The term "distributions" as we use it in this prospectus includes any
interest payable on distributions as described above, unless we state otherwise.
We will compute the amount of distributions payable for any period on
the basis of a 360-day year of twelve 30-day months. (Sections 4.01(a) and
4.01(b)).
If any date on which a distribution is payable for any preferred
securities is not a business day, payment will be made on the following business
day, without any interest or other payment for the delay, unless that following
business day is in the next calendar year. In that case, payment will be made on
the immediately preceding business day, in each case with the same force and
effect as if made on that date. Each date on which distributions are otherwise
payable in accordance with the foregoing is a "distribution date." A "business
day" means a day other than:
- a Saturday or a Sunday,
- a day on which banks in New York, New York are authorized or
obligated by law or executive order to remain closed, or
- a day on which the principal corporate trust office of the
property trustee or the trustee for our subordinated
debentures is closed for business. (Section 4.01(a)).

### Set exercise A
Answer these questions from the prospectus excerpt:
(i) On what basis is the amount of distributions computed?
(ii) When is payment made if the following business day falls in the next calendar year?
(iii) In what city must banks be closed for a day not to count as a business day?
### Set exercise B
Please print the part of the prospectus excerpt starting with "If any date" and going on through "business. (Section 4.01(a)).".
The lines that come next are separate material with no connection to the prospectus excerpt.

### Data listing
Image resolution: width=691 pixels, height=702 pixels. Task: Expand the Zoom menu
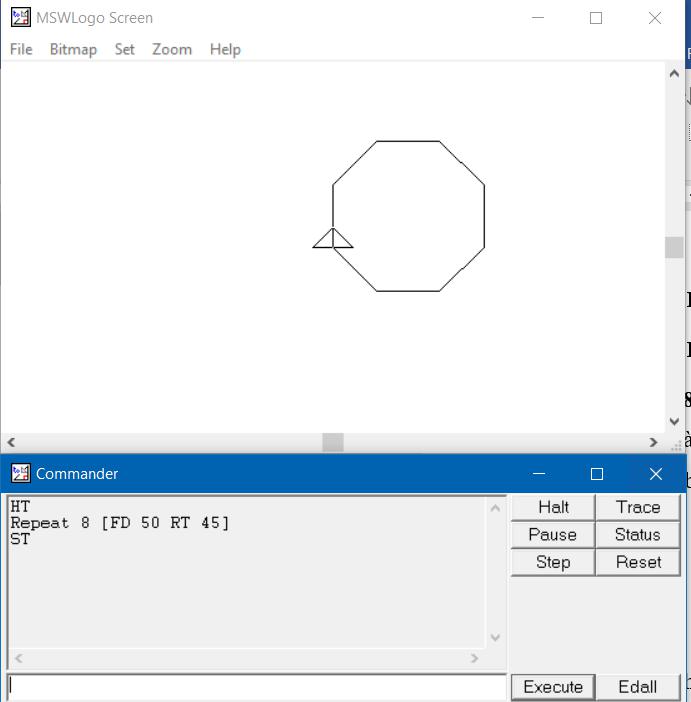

* * *

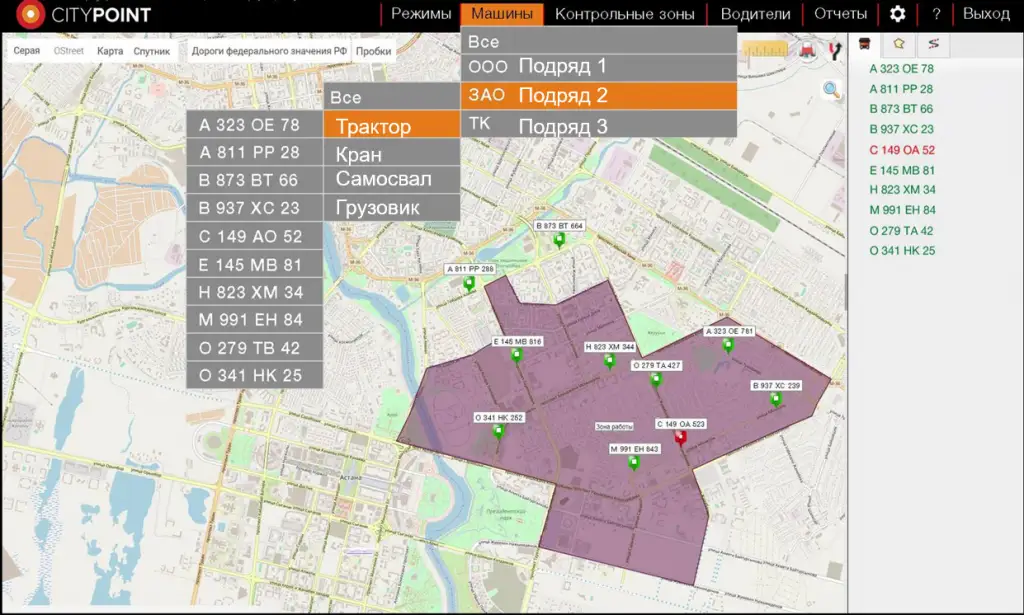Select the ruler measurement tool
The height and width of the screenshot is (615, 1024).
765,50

### Task response A
(i) A 360-day year of twelve 30-day months.
(ii) On the immediately preceding business day.
(iii) New York, New York.

### Task response B
If any date on which a distribution is payable for any preferred
securities is not a business day, payment will be made on the following business
day, without any interest or other payment for the delay, unless that following
business day is in the next calendar year. In that case, payment will be made on
the immediately preceding business day, in each case with the same force and
effect as if made on that date. Each date on which distributions are otherwise
payable in accordance with the foregoing is a "distribution date." A "business
day" means a day other than:
- a Saturday or a Sunday,
- a day on which banks in New York, New York are authorized or
obligated by law or executive order to remain closed, or
- a day on which the principal corporate trust office of the
property trustee or the trustee for our subordinated
debentures is closed for business. (Section 4.01(a)).